Home Insights IoT platform: A starter kit for Azure

IoT platform: A starter kit for Azure

Dmitry Mezhensky

Dmitry Afonkin

May 17, 2023 • 8 min read

Table of Contents

The building blocks of a modern IoT platform
Azure IoT reference architecture
Conclusion

Industrial IoT (IIoT) has become mainstream in a broad range of industries, including manufacturing, supply chain, logistics, energy, smart cities, and agriculture. IoT solutions enable intelligent decision-making for use cases such as predictive maintenance, visual quality control, and anomaly detection. However, companies need to implement a reliable, secure, and high-performance IoT data management platform to achieve these goals–a challenging and expensive task to perform from scratch. Fortunately, most major cloud providers offer native IoT services that help to rapidly develop IIoT solutions.

In this blog post, we present a blueprint and reference implementation for an IoT platform in Microsoft Azure, which provides best-in-class cloud-native services for IoT. This reference implementation can be used as a starter kit to accelerate the delivery of applied IoT projects. The reference implementation is available on GitHub.

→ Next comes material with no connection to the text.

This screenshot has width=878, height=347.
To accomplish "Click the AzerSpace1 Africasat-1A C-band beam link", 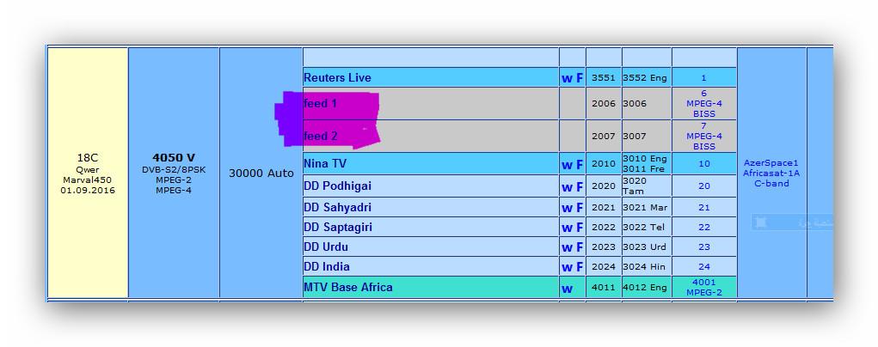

The building blocks of a modern IoT platform

A modern IoT platform has a complicated structure with many tiers for data processing, device management, system monitoring and machine learning (ML). Therefore, using various logic building blocks to implement such a complex system is recommended. The most important building blocks to consider are:

Data storage. A massive amount of semi-structured and structured data telemetry data needs to be stored. According to data engineering best practices, the storage should be cost-effective, abstracted from processing engines, and be well integrated with ML engines.
Data processing engine. Processing data from an edge site is mandatory before performing analytics and ML processes. The engine needs to run the data pipelines against a massive amount of data in a scalable and reliable way.
Device management system. Managing many devices manually is challenging, so this system is necessary for managing edge component updates, secure connectivity, auditing and monitoring.
ML engine. The ML engine is responsible for the entire ML development cycle, from model training to production use, and continuous improvements based on performance metrics. Moreover, model observability and A/B testing capabilities should also be part of the modern ML engine.
Contextualization. The telemetry data from devices, enriched with context data, enables logical and virtual representation of real-world processes. In the case of manufacturing equipment, these representations could be specifications, rooms, usage history, or anomaly indications. Manufacturing and supply chain devices might be represented as digital twins, reflecting valuable attributes and relationships. Modern contextualization technologies enable immersive digital twins with 3D visualization of rooms and equipment.
Edge runtime. To achieve ultimate data processing and ML inference cost-effectiveness, performance and reliability, edge runtime needs to work without being connected to cloud systems.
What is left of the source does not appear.